Threads are sets of instructions for CPU cores. They share resources with the process that created them, but their switching speed is so fast that it seems like a CPU core is doing multiple things at once.
If you have a CPU with multiple fast cores, threads will make things happen quickly, to the point where it appears multiple things are happening simultaneously, because our brains aren’t nearly as fast as CPU cores.
To get a good user experience, you need fast sequential processing performance on a single core, fast unordered (using threads) computing performance on a single core, and super-fast sequential and unordered processing on multiple cores. This is where software comes into play.
In general, the faster the CPU core, the faster applications will run on devices like smartphones. The faster the multi-core, the more background tasks can be performed, including running multiple applications simultaneously. This is why both single-core and multi-core performance are important.
Certain software, like games or video editing programs, can be written to take advantage of multiple CPU cores, thus distributing processes and threads across cores in a single application.
Is core clock speed more important than the number of cores? There is no answer to this question because the right combination of core count, core speed, and the software that utilizes the cores is what truly matters.

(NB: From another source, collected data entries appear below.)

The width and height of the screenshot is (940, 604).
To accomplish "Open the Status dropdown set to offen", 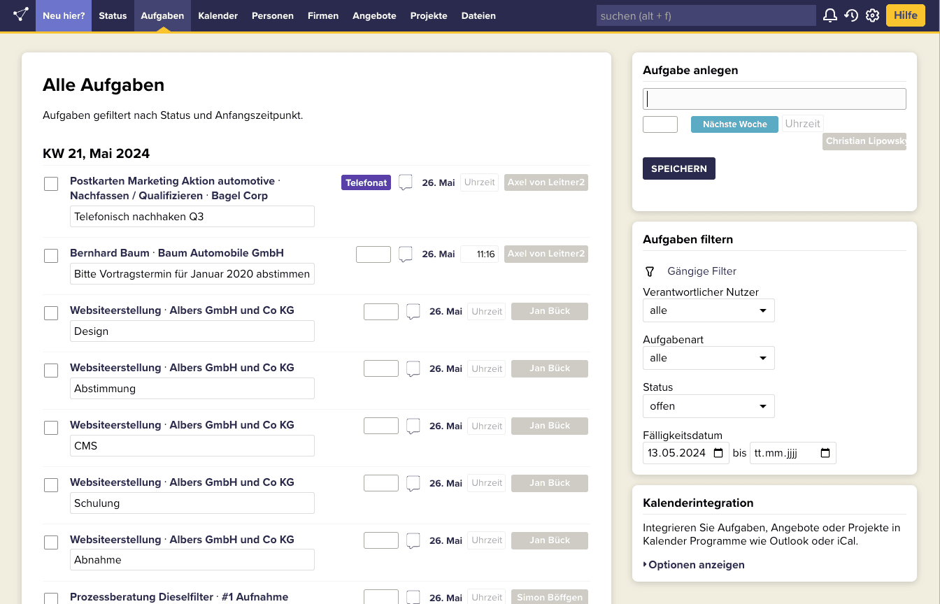I will click(x=708, y=406).
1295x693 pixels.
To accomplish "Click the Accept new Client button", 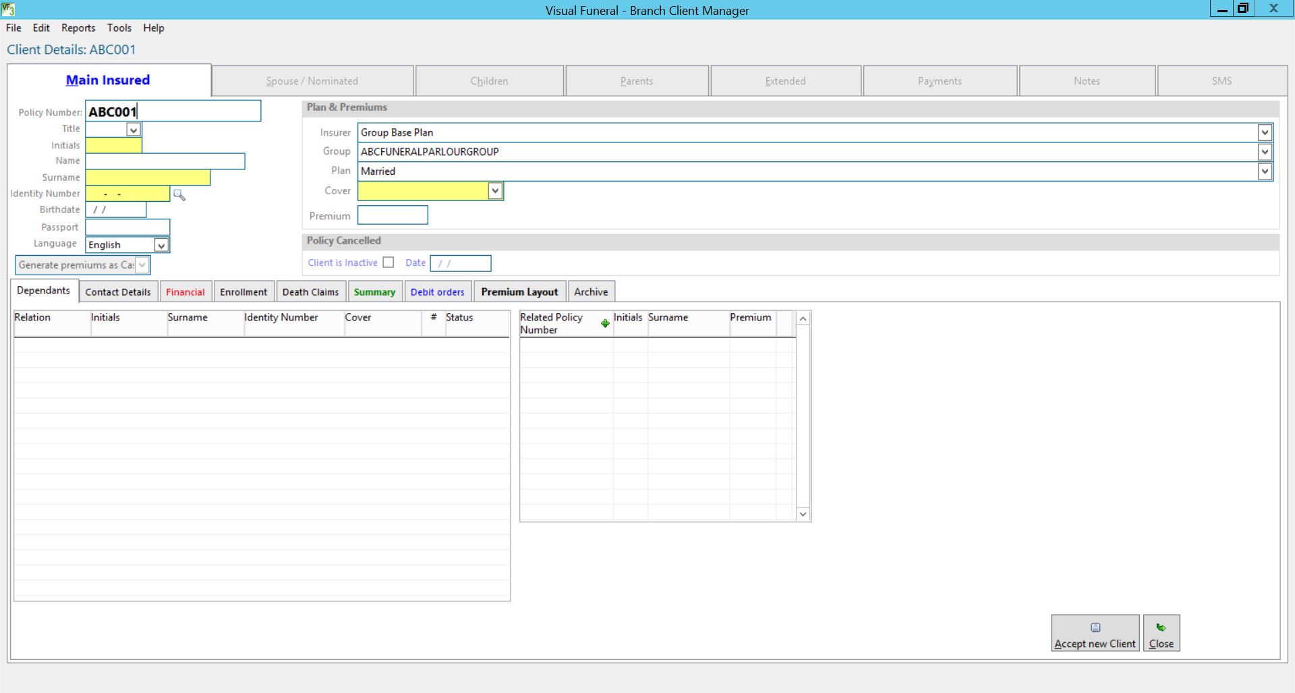I will [1095, 634].
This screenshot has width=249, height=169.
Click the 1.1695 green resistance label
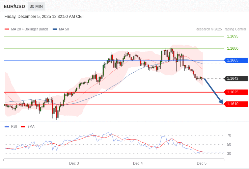click(x=232, y=36)
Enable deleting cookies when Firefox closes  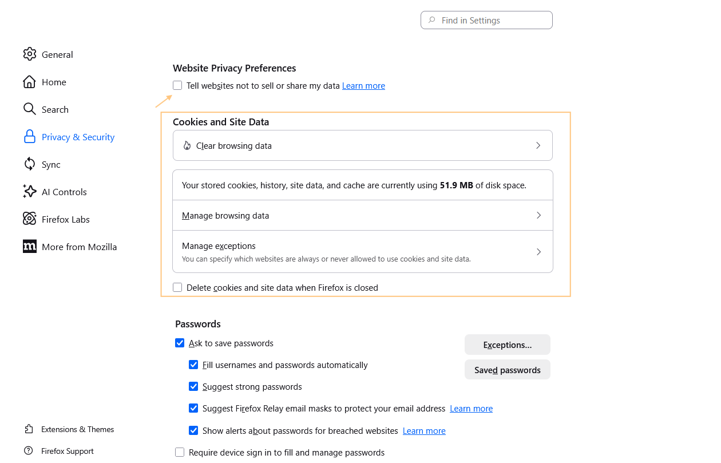pos(177,287)
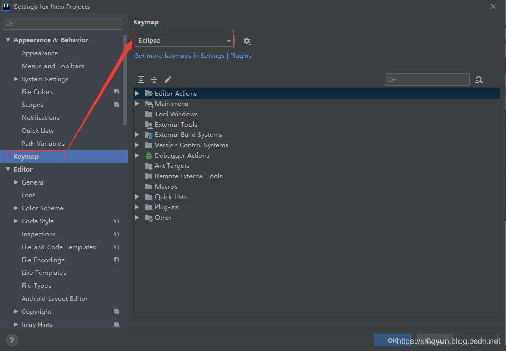Click Find Actions by Shortcut icon
The height and width of the screenshot is (351, 506).
point(479,80)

From the original performance benchmarks to today’s SoC systems, most users don’t pay much attention to specifications when buying a phone because the basic computing power is sufficient. However, chips are becoming more important. Over time, you’ll notice differences in experience, and as smartphones become more ubiquitous, even the smallest detail in user experience can lead to huge differences. If a phone is an extension of the human body, then the chip determines how strong your expansion capabilities are.